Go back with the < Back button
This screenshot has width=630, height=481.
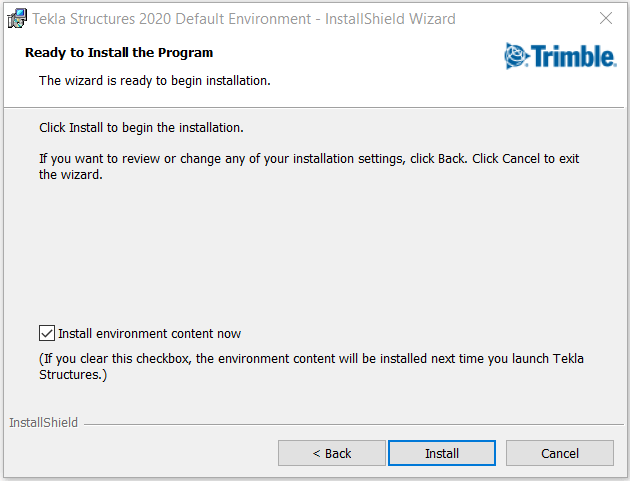pos(332,453)
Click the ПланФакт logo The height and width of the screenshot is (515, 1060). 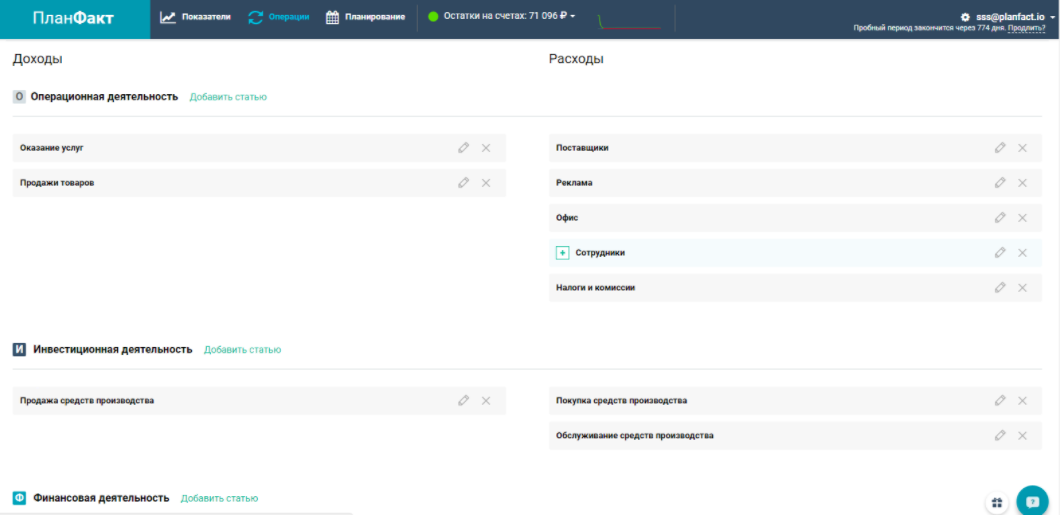point(73,18)
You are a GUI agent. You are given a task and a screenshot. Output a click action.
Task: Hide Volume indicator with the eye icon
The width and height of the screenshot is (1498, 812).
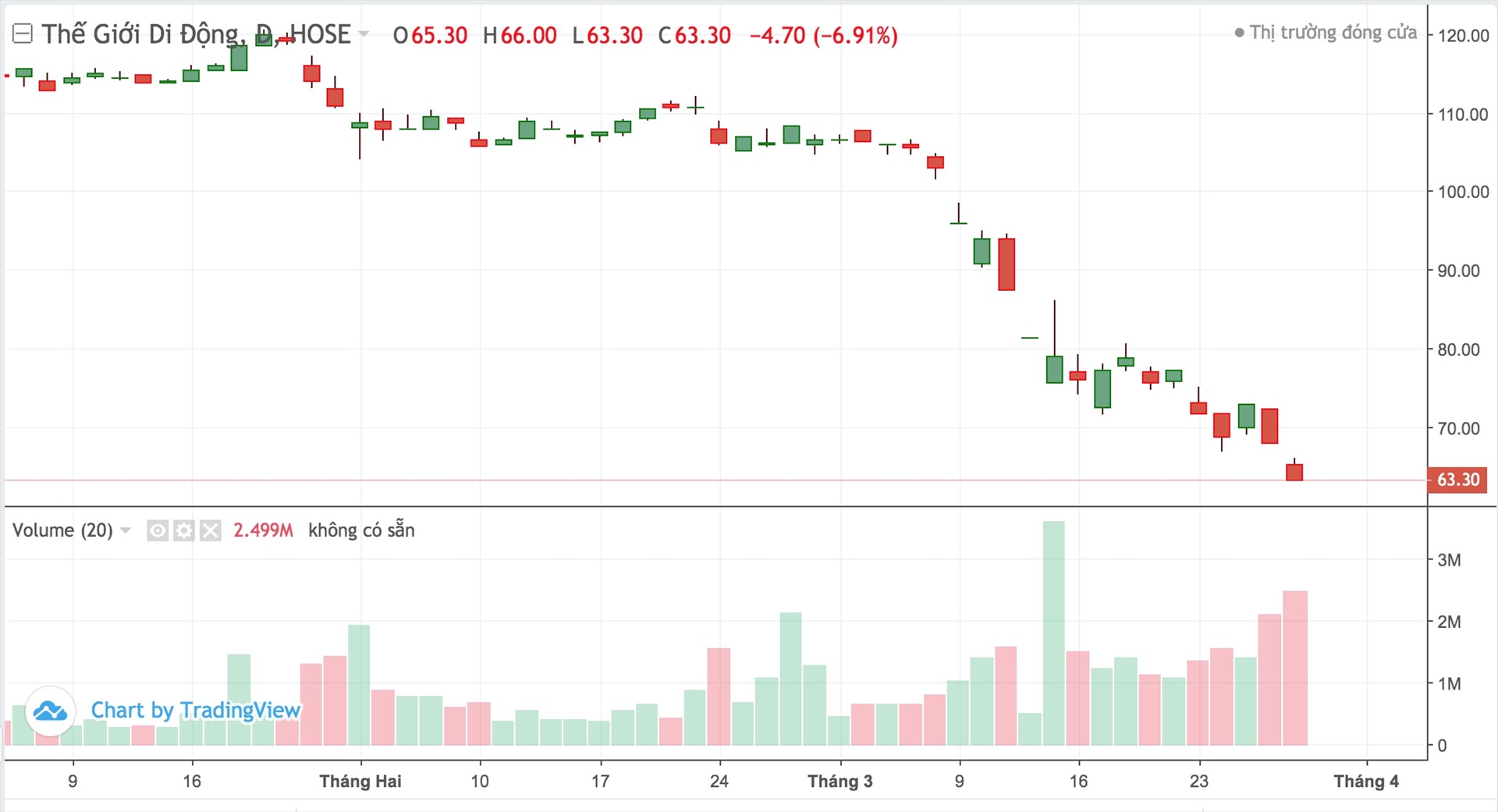tap(158, 531)
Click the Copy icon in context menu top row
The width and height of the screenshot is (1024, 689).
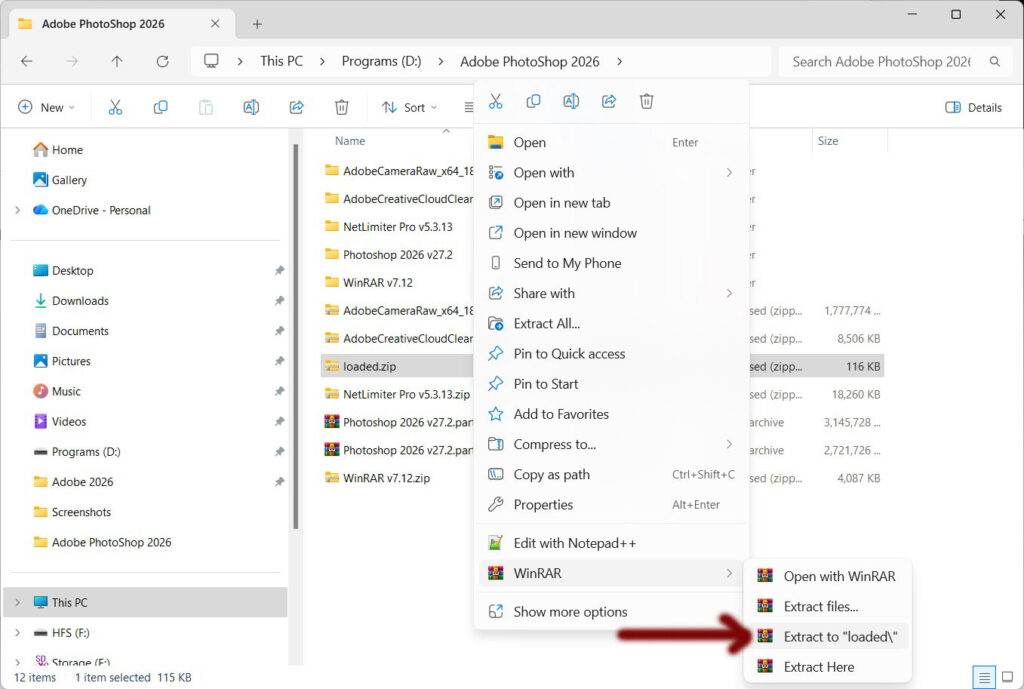(533, 101)
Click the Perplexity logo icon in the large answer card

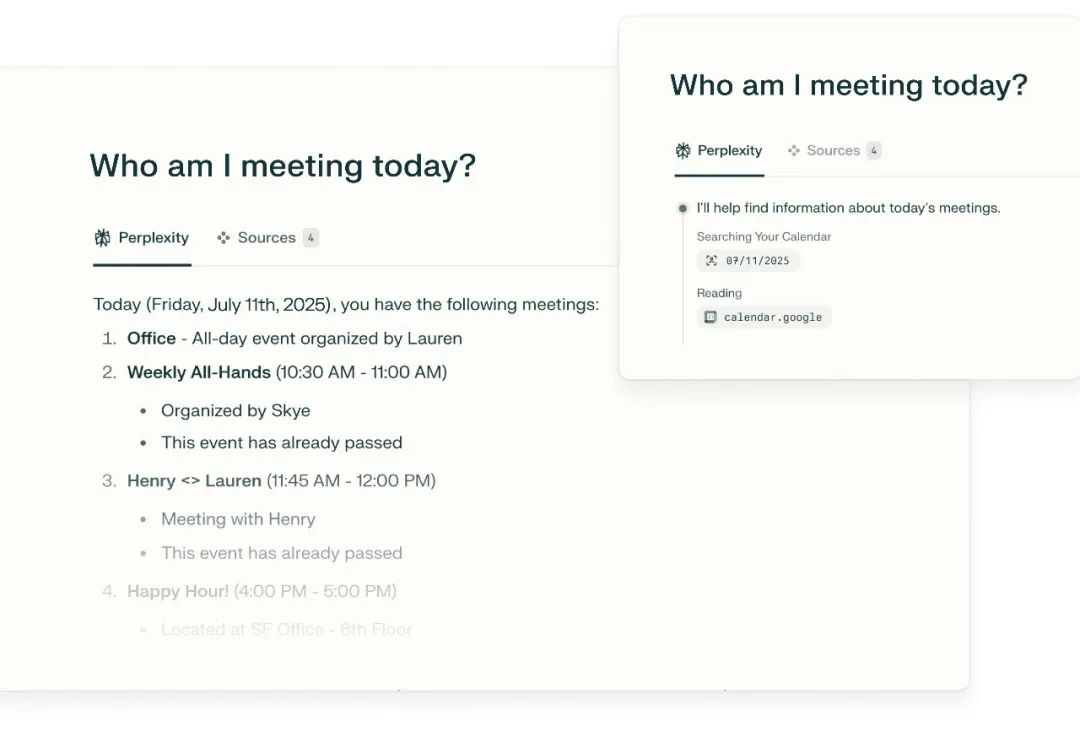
**********
Lay out the items as a Markdown table with the columns Row and Line, covering every line from the one containing "You are a GUI" through the end of the items, both included. Skip blank lines and leave the pictures out.

| Row | Line |
|---|---|
| 1 | You are a GUI agent. You are given a task and a screenshot. Output a click action. |
| 2 | Task: Hide Volume indicator with the eye icon |
| 3 | The width and height of the screenshot is (1498, 812). |
| 4 | tap(158, 531) |
| 5 | Click the Copy icon in context menu top row |
| 6 | The width and height of the screenshot is (1024, 689). |
| 7 | (533, 101) |
| 8 | Click the Perplexity logo icon in the large answer card |